### What is needed
All of the records below should be output exactly.

### Records for the exercise
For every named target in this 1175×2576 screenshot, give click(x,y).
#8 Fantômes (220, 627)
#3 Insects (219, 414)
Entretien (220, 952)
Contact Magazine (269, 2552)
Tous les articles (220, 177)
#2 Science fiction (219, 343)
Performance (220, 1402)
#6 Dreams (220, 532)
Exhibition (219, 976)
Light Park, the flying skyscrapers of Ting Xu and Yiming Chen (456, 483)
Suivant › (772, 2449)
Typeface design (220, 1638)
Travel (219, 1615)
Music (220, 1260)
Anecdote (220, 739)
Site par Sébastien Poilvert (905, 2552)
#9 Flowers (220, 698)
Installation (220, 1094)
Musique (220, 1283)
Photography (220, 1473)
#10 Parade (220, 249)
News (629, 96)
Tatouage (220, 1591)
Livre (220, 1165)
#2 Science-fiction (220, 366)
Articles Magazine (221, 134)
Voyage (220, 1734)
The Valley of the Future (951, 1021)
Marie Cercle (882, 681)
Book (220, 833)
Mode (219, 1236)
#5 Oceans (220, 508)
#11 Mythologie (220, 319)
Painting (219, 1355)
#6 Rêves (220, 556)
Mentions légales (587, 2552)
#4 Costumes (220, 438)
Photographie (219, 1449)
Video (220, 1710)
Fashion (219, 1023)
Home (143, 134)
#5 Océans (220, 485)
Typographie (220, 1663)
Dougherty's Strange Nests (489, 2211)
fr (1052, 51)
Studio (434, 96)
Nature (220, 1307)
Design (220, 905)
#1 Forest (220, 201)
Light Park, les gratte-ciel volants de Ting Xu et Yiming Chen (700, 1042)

### Answer area
For every named target in this 1175×2576 screenshot, give click(x,y).
#8 Fantômes (220, 627)
#3 Insects (219, 414)
Entretien (220, 952)
Contact Magazine (269, 2552)
Tous les articles (220, 177)
#2 Science fiction (219, 343)
Performance (220, 1402)
#6 Dreams (220, 532)
Exhibition (219, 976)
Light Park, the flying skyscrapers of Ting Xu and Yiming Chen (456, 483)
Suivant › (772, 2449)
Typeface design (220, 1638)
Travel (219, 1615)
Music (220, 1260)
Anecdote (220, 739)
Site par Sébastien Poilvert (905, 2552)
#9 Flowers (220, 698)
Installation (220, 1094)
Musique (220, 1283)
Photography (220, 1473)
#10 Parade (220, 249)
News (629, 96)
Tatouage (220, 1591)
Livre (220, 1165)
#2 Science-fiction (220, 366)
Articles Magazine (221, 134)
Voyage (220, 1734)
The Valley of the Future (951, 1021)
Marie Cercle (882, 681)
Book (220, 833)
Mode (219, 1236)
#5 Oceans (220, 508)
#11 Mythologie (220, 319)
Painting (219, 1355)
#6 Rêves (220, 556)
Mentions légales (587, 2552)
#4 Costumes (220, 438)
Photographie (219, 1449)
Video (220, 1710)
Fashion (219, 1023)
Home (143, 134)
#5 Océans (220, 485)
Typographie (220, 1663)
Dougherty's Strange Nests (489, 2211)
fr (1052, 51)
Studio (434, 96)
Nature (220, 1307)
Design (220, 905)
#1 Forest (220, 201)
Light Park, les gratte-ciel volants de Ting Xu et Yiming Chen (700, 1042)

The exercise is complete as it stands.